◆ TASK DETAILS ◆
Of the lines listed below, return exactly those that run from the line containing "Identify the click" through the line containing "LinkedIn (44, 2277)", both included.

◆ RECORDS TO PROCESS ◆
+---+

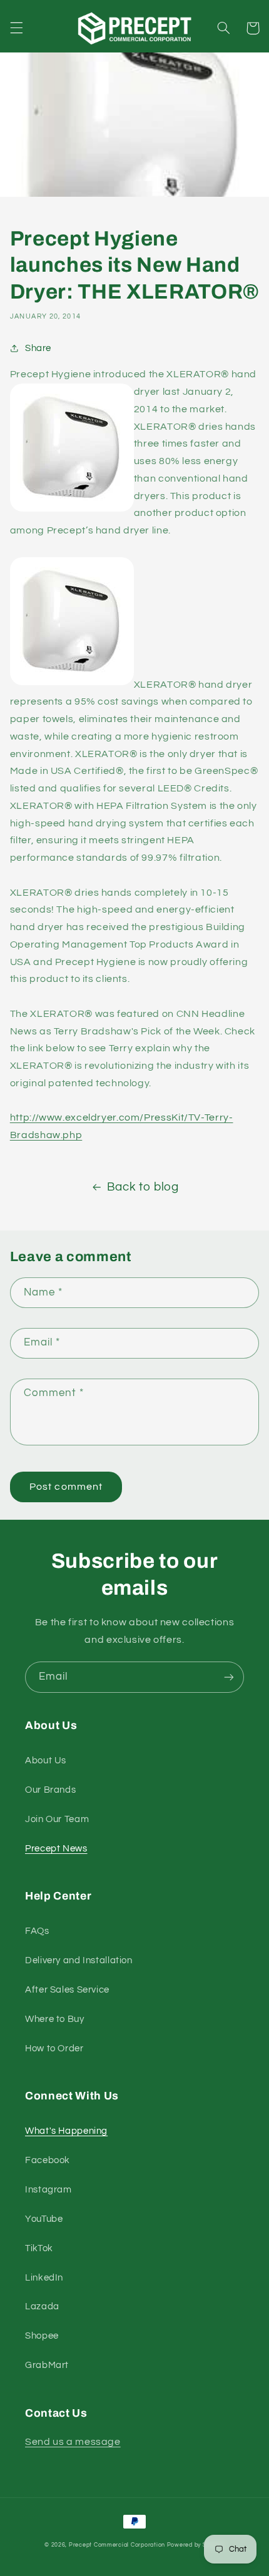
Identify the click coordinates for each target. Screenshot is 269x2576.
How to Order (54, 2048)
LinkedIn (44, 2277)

+---+

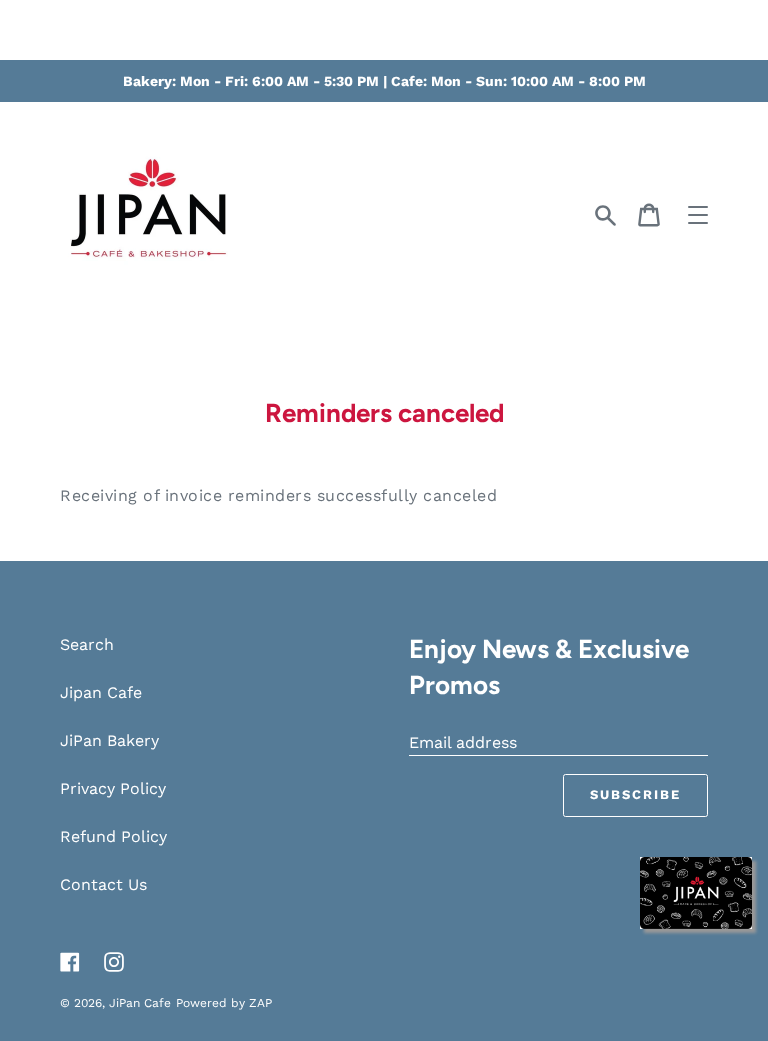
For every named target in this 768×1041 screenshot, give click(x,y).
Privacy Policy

+---+

◆ ANSWER AREA ◆
Identify the click coordinates for each target. Screenshot is 269x2576.
How to Order (54, 2048)
LinkedIn (44, 2277)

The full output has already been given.